### EXTRACT TO READ

* * *

How does one properly write about loss? Over the years, I have kept the vigil for my friend, I have honored his memory on the day he died, and I have tried my best to celebrate his life on the day he was born. That date passed on Wednesday, and I could not gather enough courage to express myself. Even now it is somewhat difficult to find the right words. There is so much I have said in the past, with the most recent ode revealing things I had never quite said to the public world of the Internet. After all, it is rare that I allow things from real life to be displayed for all the world wide web to see. Only those who are considered friends and a few random selection of others have access to that sort of information.
Jon should have turned 33 two days ago, and there is a slight bitterness in knowing that my whole situation could be very different if he was still alive. Then again, there comes doubt because my best friend also had serious addictions and a bad heart. The latter was something he had no control over; coarctation of the Aorta and hypertrophic cardiomyopathy. In short, the defects themselves were detrimental to his health, and a part of him always knew that. He didn’t really like to talk about the issue, and the choice to use drugs came with a high cost. Watching your best friend strung out on dope or highly paranoid because he snorted too much coke really leaves a disturbing impression in a young mind. All those years of DARE education were pretty much nonexistent in moments where all I wanted was to make sure he was alright. It seemed like the right thing to do, because I wasn’t going to turn away from someone I cared about, even if it did mean seeing him at his worst moments.
That was the darkest part of our friendship, and in the lighter moments, it was always adventure time. We explored the concrete jungles of New York City, chrome diners of the Garden State and got lost in time on Coney Island. We caused chaos in Cherry Hill and haunted the woods of the Pine Barrens. There is no doubt that Jon made my life happier, and all he ever had to do was be my friend. Everything else was just a bonus to an already awesome dude. When I think about it now, I wish I hadn’t been so restricted by jealous issues that certain people had. Spending time with a friend was something I cherished, particularly when I felt completely safe, comfortable and the freedom to be myself.
There was one other thing which made me love Jon, and that was his inherited ability to hustle. He could charm a quarter out of just about anyone, and if that didn’t work, he would slip one out of their pocket. His sleight of hand was impeccable, and no one ever caught him stealing. It was the thrill of using this skill that caused him to do it, not the reward. Most assume that greed motivated any of the things he did, but he really just enjoyed fucking with people, as he would put it. Of course I was always amused by these antics, and certainly had no complaint when he would treat me to a meal or two. It was fun to see the way others looked at us when we walked into what would be considered a fine dining establishment. Everyone else was decked out in fancy suits and dresses, while we looked like dirty punks and get seated in the back. He said it was important to prove to society that they should not judge you on appearance, and despite a few side-splitting antics, we were usually on our best behavior. He always tipped well, which led to being treated kindly on the way out.

* * *

### TASK INSTRUCTIONS
Resume the piece remembering Jon, writing on from its final sentence.

### DATA BLOCK
* * *

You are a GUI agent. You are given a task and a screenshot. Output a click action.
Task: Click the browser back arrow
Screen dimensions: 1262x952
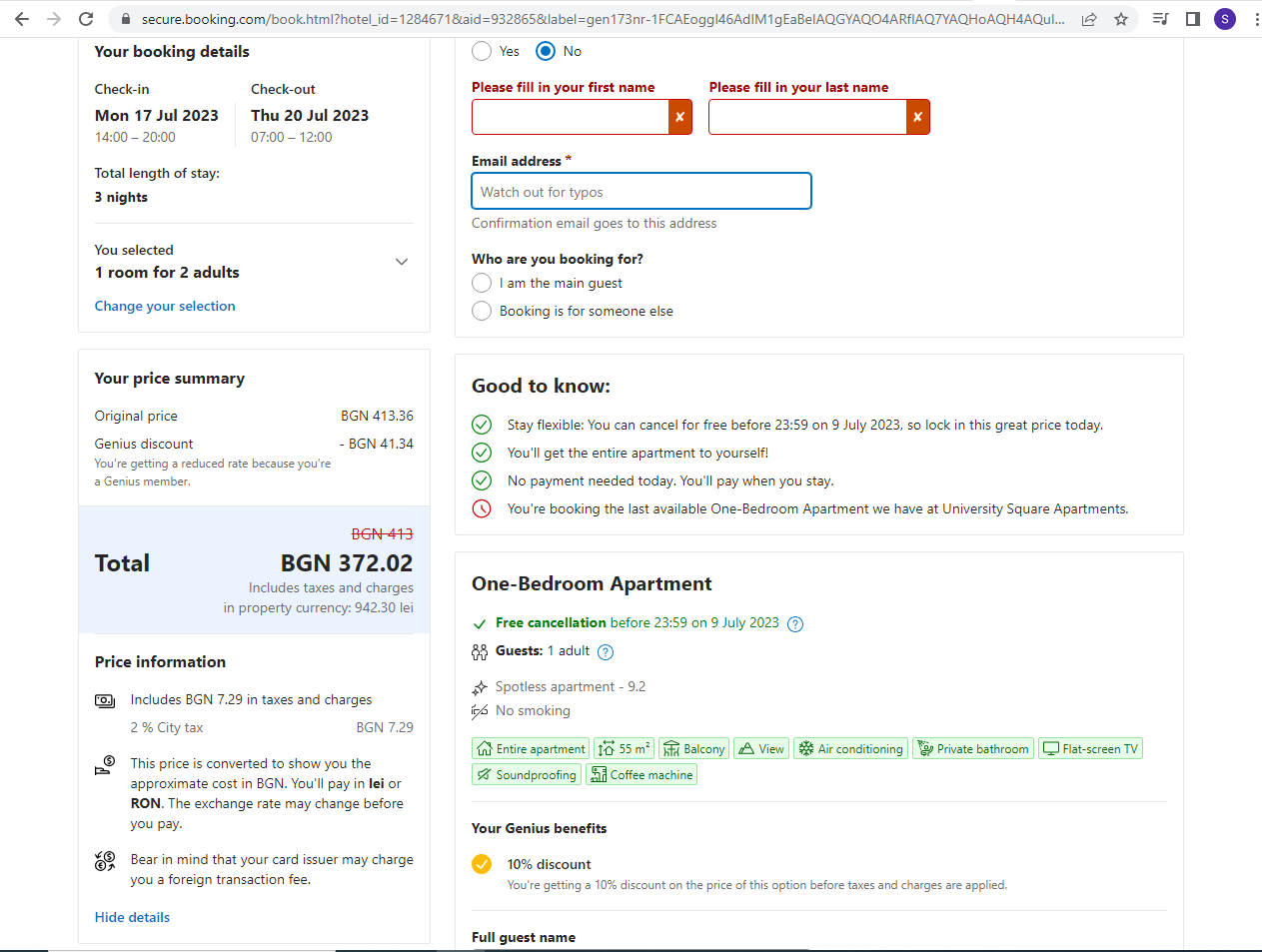pos(22,19)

* * *

### TASK RESULT
There are countless experiences such as this that are precious to my memory. The good comes with the bad, because Jon was only human despite the claim of Death Defying Daredevil. As I have recounted before, he was never the same following that accident on the Wall of Death. Not only did he lose the drive to continue performing, the injury he sustained effected his ability to flawlessly execute sleight of hand. It practically destroyed him. What does a Carny do when he cannot do what is in his blood? There is no retirement plan or Social Security or any sort of government assistance. Jon had spent his whole life doing and knowing one thing, so to change that when he was 27 seemed impossible, but he was willing to try. It didn’t take long for him to grow frustrated and constantly drift into the old lifestyle, which unfortunately included heavy drug use.
The longest we were separated without any form of contact was Summer ’05, when I packed up my life and rolled out to perform with a 10-in-1 sideshow that traveled the carnival circuit. There were many times I thought about Jon while I was on stage, knowing that if he had been in that audience, his smile would be one filled with pride. We found each other again after that, as we always did, and I left New Jersey at age 24. The Hostile City then became my new home, which seems appropriate since it is the birthplace of American Circus. Everything seemed to be falling into place, and I was thrilled that my best friend wanted to be by my side.
However, as I mentioned earlier, the good did not come without the bad. While there are a few reasons I moved, one of the main reasons was to protect myself. This is something that goes back to the Outlaw Cirkus days, and is one of those difficult points in the progression of a story. There was more to the performances than just the acts themselves. We wanted to send a message to the audiences, and on occasion, our opinions were not always appreciated. While one would like to think that a situation like this could be easily solved, unfortunately not everyone uses the same thought process. In short, due to the ignorance and malicious nature of some, several people lost their lives in a devastating fire, along with props and memorabilia from the shows. It was an act of cowardice, and one that took members of my Family away. Apparently, the person responsible meant to take us all out, but I had a migraine that nite, so Jon drove me back to his place. A few others were lucky and went on a beer run. Of course I have no idea where they are now, or if they are even still around.
To say Jon was a paranoid person is an understatement. However, this was also usually only something that came out when he had one too many lines of coke. Then again, there seemed to be a bit of truth to his ramblings. He was utterly convinced that people who had been wronged by his father would seek revenge through him. Not to mention there was always a reminder that we both could have died in the fire that claimed our Family, and that those people might want to come back to finish what they had started. Or the fact that he was an outspoken and active anarchist [as many of the Outlaw Cirkus Family were] could have very well rubbed people the wrong way, and they would stop at nothing to keep him quiet. While I cannot state for sure whether I ever saw evidence of these boogeymen, I was inclined to believe my friend. Of course when I found anonymous notes tucked under the windshield wiper of my car, which let’s just say were quite blunt in their messages, he insisted that I had to get out of Jersey. Shortly after I moved, I received a death threat via the Internet. To this day I have no idea what either of us have done that would encourage someone to act in such a manner, but I do know that it hasn’t happened since then.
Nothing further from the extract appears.